Data records
━━━━━━━━━━━━━━━━━━━━━━━━━━━━━━
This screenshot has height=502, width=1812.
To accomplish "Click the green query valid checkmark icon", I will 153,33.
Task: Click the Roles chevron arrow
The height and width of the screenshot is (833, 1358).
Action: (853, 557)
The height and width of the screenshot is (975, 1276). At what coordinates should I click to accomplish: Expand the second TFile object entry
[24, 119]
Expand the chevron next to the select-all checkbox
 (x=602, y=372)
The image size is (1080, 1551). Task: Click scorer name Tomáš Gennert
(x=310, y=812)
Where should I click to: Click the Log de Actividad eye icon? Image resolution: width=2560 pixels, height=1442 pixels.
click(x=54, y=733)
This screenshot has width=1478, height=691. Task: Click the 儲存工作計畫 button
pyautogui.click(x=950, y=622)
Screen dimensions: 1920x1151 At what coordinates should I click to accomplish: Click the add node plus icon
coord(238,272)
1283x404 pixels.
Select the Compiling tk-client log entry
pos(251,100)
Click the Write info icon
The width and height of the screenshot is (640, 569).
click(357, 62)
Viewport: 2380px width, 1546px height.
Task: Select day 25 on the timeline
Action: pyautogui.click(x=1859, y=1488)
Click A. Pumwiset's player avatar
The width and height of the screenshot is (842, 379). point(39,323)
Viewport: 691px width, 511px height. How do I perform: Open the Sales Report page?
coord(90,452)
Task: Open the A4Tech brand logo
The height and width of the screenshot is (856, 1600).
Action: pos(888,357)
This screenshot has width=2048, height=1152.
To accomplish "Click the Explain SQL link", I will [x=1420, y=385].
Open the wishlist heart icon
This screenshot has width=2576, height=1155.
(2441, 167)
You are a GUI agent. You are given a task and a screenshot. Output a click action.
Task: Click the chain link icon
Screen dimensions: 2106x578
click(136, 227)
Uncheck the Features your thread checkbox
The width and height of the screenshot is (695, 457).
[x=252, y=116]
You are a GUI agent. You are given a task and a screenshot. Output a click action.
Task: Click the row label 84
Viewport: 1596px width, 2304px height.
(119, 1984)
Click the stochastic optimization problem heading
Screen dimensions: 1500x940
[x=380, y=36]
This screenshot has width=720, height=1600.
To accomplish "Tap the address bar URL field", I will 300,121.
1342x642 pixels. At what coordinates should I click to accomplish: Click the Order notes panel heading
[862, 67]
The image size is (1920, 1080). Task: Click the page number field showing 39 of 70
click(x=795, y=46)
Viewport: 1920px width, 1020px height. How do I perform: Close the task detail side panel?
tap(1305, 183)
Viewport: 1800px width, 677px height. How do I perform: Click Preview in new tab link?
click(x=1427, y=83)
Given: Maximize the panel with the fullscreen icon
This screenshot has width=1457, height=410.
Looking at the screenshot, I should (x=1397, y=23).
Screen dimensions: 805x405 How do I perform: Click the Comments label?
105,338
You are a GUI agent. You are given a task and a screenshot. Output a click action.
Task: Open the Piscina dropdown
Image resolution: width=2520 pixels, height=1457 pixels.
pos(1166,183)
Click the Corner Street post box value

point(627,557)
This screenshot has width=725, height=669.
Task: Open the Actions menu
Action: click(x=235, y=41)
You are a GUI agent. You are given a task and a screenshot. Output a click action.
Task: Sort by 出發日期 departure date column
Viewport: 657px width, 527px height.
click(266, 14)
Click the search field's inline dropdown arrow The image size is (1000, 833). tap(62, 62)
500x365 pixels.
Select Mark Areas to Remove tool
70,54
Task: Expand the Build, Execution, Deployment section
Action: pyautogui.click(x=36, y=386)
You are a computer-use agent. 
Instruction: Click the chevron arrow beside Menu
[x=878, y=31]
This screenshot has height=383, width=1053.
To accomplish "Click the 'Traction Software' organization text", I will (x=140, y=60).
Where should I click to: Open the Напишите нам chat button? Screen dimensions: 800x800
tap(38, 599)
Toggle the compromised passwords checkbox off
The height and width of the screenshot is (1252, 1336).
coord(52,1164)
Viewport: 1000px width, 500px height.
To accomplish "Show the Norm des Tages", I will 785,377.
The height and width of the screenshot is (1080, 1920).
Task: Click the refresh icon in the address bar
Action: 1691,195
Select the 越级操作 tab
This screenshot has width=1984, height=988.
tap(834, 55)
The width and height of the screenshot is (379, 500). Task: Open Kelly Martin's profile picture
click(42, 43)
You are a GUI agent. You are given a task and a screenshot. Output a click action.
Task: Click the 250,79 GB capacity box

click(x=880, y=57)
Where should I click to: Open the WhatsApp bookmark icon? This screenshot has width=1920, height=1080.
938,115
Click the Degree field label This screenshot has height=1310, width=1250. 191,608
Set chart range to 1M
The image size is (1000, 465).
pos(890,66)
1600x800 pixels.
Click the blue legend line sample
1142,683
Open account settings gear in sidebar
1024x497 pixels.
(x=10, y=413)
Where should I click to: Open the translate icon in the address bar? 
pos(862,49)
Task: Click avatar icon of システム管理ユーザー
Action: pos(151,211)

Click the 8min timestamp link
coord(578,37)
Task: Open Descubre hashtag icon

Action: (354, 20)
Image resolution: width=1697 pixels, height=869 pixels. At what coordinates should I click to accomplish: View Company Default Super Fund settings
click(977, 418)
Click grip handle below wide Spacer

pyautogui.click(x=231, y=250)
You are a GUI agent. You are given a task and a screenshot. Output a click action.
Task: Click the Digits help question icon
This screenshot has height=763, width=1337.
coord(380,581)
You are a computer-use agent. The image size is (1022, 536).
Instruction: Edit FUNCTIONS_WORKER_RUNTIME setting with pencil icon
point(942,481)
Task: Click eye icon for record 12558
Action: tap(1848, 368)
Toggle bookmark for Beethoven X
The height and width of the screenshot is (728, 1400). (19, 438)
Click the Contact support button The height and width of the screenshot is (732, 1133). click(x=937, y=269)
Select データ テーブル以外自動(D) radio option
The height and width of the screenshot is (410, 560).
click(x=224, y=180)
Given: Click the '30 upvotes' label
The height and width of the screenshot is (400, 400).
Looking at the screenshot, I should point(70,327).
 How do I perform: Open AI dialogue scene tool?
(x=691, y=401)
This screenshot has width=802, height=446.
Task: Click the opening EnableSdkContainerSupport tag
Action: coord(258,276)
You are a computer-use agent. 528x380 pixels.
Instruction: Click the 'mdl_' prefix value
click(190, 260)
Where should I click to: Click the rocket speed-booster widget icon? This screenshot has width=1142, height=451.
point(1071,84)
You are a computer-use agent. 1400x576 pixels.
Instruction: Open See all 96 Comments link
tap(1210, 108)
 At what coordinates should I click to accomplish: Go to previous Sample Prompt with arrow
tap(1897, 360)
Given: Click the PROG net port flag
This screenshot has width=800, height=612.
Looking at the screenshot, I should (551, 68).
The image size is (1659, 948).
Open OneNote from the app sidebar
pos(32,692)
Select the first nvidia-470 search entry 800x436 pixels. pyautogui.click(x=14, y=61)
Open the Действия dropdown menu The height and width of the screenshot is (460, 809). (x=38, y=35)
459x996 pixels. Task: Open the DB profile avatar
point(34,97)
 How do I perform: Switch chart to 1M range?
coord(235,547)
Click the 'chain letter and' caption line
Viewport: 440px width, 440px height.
━━━━━━━━━━━━━━━━━━━━━━━━━━━━━━
_REQUIRED TASK_
Which lines of the material contain the string "pixels"? Pick out each one and copy it.

_COMPLETED TASK_
Where should I click to: Click the Log de Actividad eye icon? Image resolution: width=2560 pixels, height=1442 pixels.
1283x404 pixels.
1342x642 pixels. At what coordinates should I click to accomplish: Click the Order notes panel heading
Image resolution: width=2520 pixels, height=1457 pixels.
500x365 pixels.
1600x800 pixels.
1024x497 pixels.
Image resolution: width=1697 pixels, height=869 pixels. At what coordinates should I click to accomplish: View Company Default Super Fund settings
You are a computer-use agent. 528x380 pixels.
You are a computer-use agent. 1400x576 pixels.
Select the first nvidia-470 search entry 800x436 pixels. pyautogui.click(x=14, y=61)
459x996 pixels. Task: Open the DB profile avatar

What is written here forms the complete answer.